Always a good spot, last year my first sit I made a low shot on a spike and it really depressed me and I put the bow down for 2 weeks before killing my pig and starting an enjoyable Oct thru Dec of hunting.

So anyhow I get settled in and hear what I think is a squirrel to my right and look over and its a deer. He comes out to edge of rocks and starts eating whatever green he can find when he turned to walk the trail my way I knew what was gonna happen. He made it to me quickly and stopped right in the opening like it was written...

He put his head down just in front the small pine quartering away and I sent a wooden arrow named "Caution" on its way. Perfect hit, I see blood immediately and the deer makes it 30 yds and crashes.   I had to sit down cause my right leg was doing an Elvis impression and even sitting it took a good while for it to stop....I climbed down quickly and went to impact site. Blood was good for 25 yds.....

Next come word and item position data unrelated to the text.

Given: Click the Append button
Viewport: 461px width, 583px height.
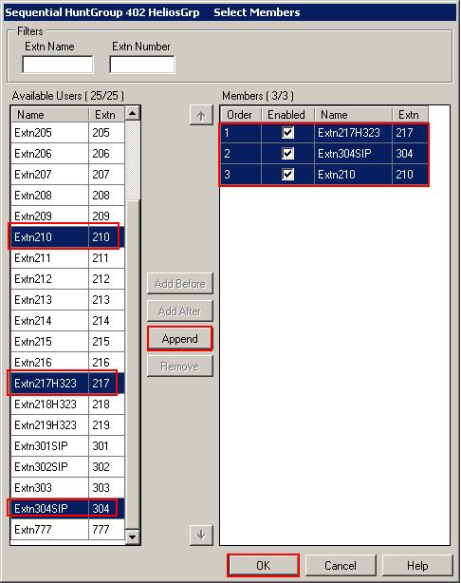Looking at the screenshot, I should click(180, 339).
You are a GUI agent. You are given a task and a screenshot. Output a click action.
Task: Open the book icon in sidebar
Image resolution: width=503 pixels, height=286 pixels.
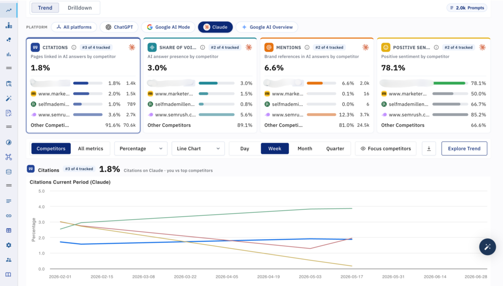point(9,274)
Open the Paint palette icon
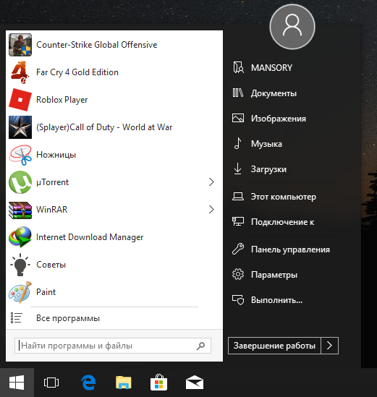 click(x=20, y=292)
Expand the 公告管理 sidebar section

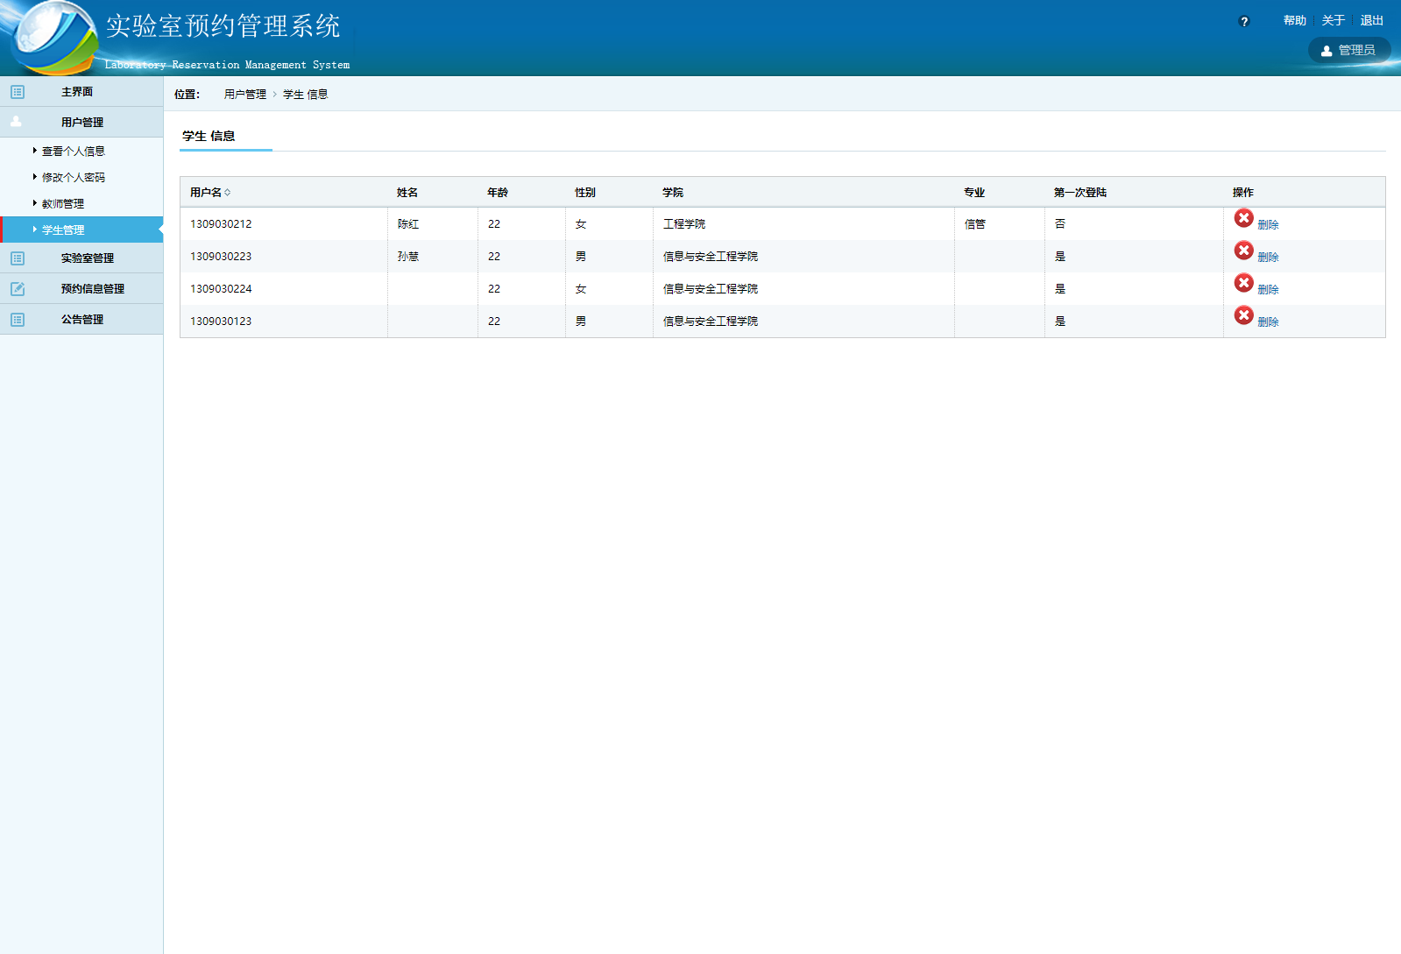click(x=81, y=320)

and then I lost it...I was pretty sure he didn't keep running the direction last blood seen was so I started looking to the sides and found him behind a log about 5 yds away.....

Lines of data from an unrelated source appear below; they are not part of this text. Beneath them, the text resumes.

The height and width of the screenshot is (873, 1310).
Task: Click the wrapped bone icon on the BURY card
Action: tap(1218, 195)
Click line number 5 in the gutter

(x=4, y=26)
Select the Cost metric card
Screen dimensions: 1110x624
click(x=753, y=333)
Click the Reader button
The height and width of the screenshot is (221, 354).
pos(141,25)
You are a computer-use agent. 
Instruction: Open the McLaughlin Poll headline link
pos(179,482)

This really made me feel good after a couple misses to start the season. Hopefully I can find another gear now...





I field dressed him and it was shot thru the heart...One of Dendys wood arrows and a Bear Razorhead...
Here's the exit.


----------



## Todd Cook (Sep 21, 2014)

Good deal Martin! Man I like watching your adventures with that selfbow!


----------



## Glenn (Sep 21, 2014)

Awesome!


----------



## swackinswampdonkeys (Sep 21, 2014)

This is just awesome! Love the arrow names. Dendy makes some killing machines!! Great shot and great story keep putting um down!


----------



## ngabowhunter (Sep 21, 2014)

Awesome. He looks like the one that came in behind me yesterday evening. The wind was calm and I think he smelled me and turned and slowly walked off.


----------



## Clipper (Sep 21, 2014)

Good hunt and good story.  I love the pictures you post of that bow.  Absolutely beautiful.


----------



## robert carter (Sep 21, 2014)

Good job Martin. Fine spike contest contender.RC


----------



## sawtooth (Sep 21, 2014)

I love it. Good job man. Excellent shot! That's the way it's supposed to happen.


----------



## Dennis (Sep 22, 2014)

Good job


----------



## dm/wolfskin (Sep 22, 2014)

Great hunt and shot Martin. Is that a real spike?


----------



## Blueridge (Sep 22, 2014)

Good one, congrats .


----------



## GrayG (Sep 22, 2014)

Congratulations. Heck of a shot!


----------



## Apex Predator (Sep 22, 2014)

Good shot bud!


----------



## Barry Duggan (Sep 22, 2014)

Good stuff Martinez.


----------



## NCHillbilly (Sep 22, 2014)

Congrats-doesn't get any better than that!


----------



## blood on the ground (Sep 22, 2014)

Very nice


----------



## pine nut (Sep 22, 2014)

You da man Martin!  Good kill!


----------



## tee p (Sep 22, 2014)

That's sweet!!!!


----------



## SOS (Sep 22, 2014)

Remind me not to step in front of that snake!  Awesome.


----------



## johnweaver (Sep 24, 2014)

That snake is a  Killer!!!!


----------



## eman1885 (Sep 26, 2014)

that is awesome. one day id like to go primitive...one day


----------



## 2wheelfoster (Oct 1, 2014)

Way to go Martin!


----------



## EAGLE EYE 444 (Oct 1, 2014)

I opened this thread expecting to see that someone had gotten bitten by a copperhead and hopefully was wearing their snake proof boots etc.

Then as I read, I found that a really nice fat spike had committed suicide while all of this activity was occurring.  Dang, I love it when a good plan really comes together!!!


Really great shooting with a beautiful bow and nice deer as well.

I am thinking that when you let this arrow fly, you only saw all of those potatoes, carrots, onions and gravy etc that was all over that deer's back!!!


----------



## Al33 (Oct 1, 2014)

Good job Martin!!!


----------



## whossbows (Oct 1, 2014)

Good job


----------